▸ **LISTED ENTRIES**:
◆ ◆ ◆ ◆ ◆ ◆ ◆

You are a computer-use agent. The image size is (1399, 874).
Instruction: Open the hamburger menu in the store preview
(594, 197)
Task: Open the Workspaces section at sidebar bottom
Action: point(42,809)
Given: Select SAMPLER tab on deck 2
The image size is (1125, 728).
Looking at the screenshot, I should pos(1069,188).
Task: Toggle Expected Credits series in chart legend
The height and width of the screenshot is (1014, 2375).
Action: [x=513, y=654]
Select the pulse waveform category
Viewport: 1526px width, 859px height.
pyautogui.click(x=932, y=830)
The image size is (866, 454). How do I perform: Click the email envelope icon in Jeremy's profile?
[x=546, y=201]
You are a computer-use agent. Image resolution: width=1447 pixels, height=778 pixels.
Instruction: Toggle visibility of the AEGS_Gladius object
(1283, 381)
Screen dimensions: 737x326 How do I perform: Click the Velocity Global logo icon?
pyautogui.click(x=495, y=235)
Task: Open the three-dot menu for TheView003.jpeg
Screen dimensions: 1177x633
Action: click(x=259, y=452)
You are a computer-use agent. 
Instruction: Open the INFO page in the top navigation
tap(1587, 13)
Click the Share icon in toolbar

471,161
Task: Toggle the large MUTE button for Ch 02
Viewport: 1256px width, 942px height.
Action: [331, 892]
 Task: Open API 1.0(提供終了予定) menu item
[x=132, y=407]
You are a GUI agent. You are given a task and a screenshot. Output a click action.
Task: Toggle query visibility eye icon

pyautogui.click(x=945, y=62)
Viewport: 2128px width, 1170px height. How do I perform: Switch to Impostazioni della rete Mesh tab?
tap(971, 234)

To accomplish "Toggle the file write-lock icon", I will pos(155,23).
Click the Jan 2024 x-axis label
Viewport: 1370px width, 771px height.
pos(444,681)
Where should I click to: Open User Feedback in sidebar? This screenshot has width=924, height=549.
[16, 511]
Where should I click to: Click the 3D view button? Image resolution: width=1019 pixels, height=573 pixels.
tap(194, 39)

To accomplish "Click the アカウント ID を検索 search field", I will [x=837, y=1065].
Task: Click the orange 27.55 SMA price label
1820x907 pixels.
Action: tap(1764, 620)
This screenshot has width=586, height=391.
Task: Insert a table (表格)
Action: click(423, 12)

◆ ◆ ◆ ◆ ◆ ◆ ◆

▸ **ACTION ITEM**:
For this exercise, retype the complete listing exactly.

▸ **ANSWER BELOW**:
You are a computer-use agent. The image size is (1399, 874).
Instruction: Open the hamburger menu in the store preview
(594, 197)
Task: Open the Workspaces section at sidebar bottom
Action: point(42,809)
Given: Select SAMPLER tab on deck 2
The image size is (1125, 728).
Looking at the screenshot, I should pos(1069,188).
Task: Toggle Expected Credits series in chart legend
The height and width of the screenshot is (1014, 2375).
Action: [x=513, y=654]
Select the pulse waveform category
Viewport: 1526px width, 859px height.
pyautogui.click(x=932, y=830)
The image size is (866, 454). How do I perform: Click the email envelope icon in Jeremy's profile?
[x=546, y=201]
You are a computer-use agent. Image resolution: width=1447 pixels, height=778 pixels.
Instruction: Toggle visibility of the AEGS_Gladius object
(1283, 381)
Screen dimensions: 737x326 How do I perform: Click the Velocity Global logo icon?
pyautogui.click(x=495, y=235)
Task: Open the three-dot menu for TheView003.jpeg
Screen dimensions: 1177x633
Action: click(x=259, y=452)
You are a computer-use agent. 
Instruction: Open the INFO page in the top navigation
tap(1587, 13)
Click the Share icon in toolbar

471,161
Task: Toggle the large MUTE button for Ch 02
Viewport: 1256px width, 942px height.
Action: [331, 892]
 Task: Open API 1.0(提供終了予定) menu item
[x=132, y=407]
You are a GUI agent. You are given a task and a screenshot. Output a click action.
Task: Toggle query visibility eye icon

pyautogui.click(x=945, y=62)
Viewport: 2128px width, 1170px height. How do I perform: Switch to Impostazioni della rete Mesh tab?
tap(971, 234)

To accomplish "Toggle the file write-lock icon", I will pos(155,23).
Click the Jan 2024 x-axis label
Viewport: 1370px width, 771px height.
pos(444,681)
Where should I click to: Open User Feedback in sidebar? This screenshot has width=924, height=549.
[16, 511]
Where should I click to: Click the 3D view button? Image resolution: width=1019 pixels, height=573 pixels.
tap(194, 39)

To accomplish "Click the アカウント ID を検索 search field", I will [x=837, y=1065].
Task: Click the orange 27.55 SMA price label
1820x907 pixels.
Action: tap(1764, 620)
This screenshot has width=586, height=391.
Task: Insert a table (表格)
Action: click(423, 12)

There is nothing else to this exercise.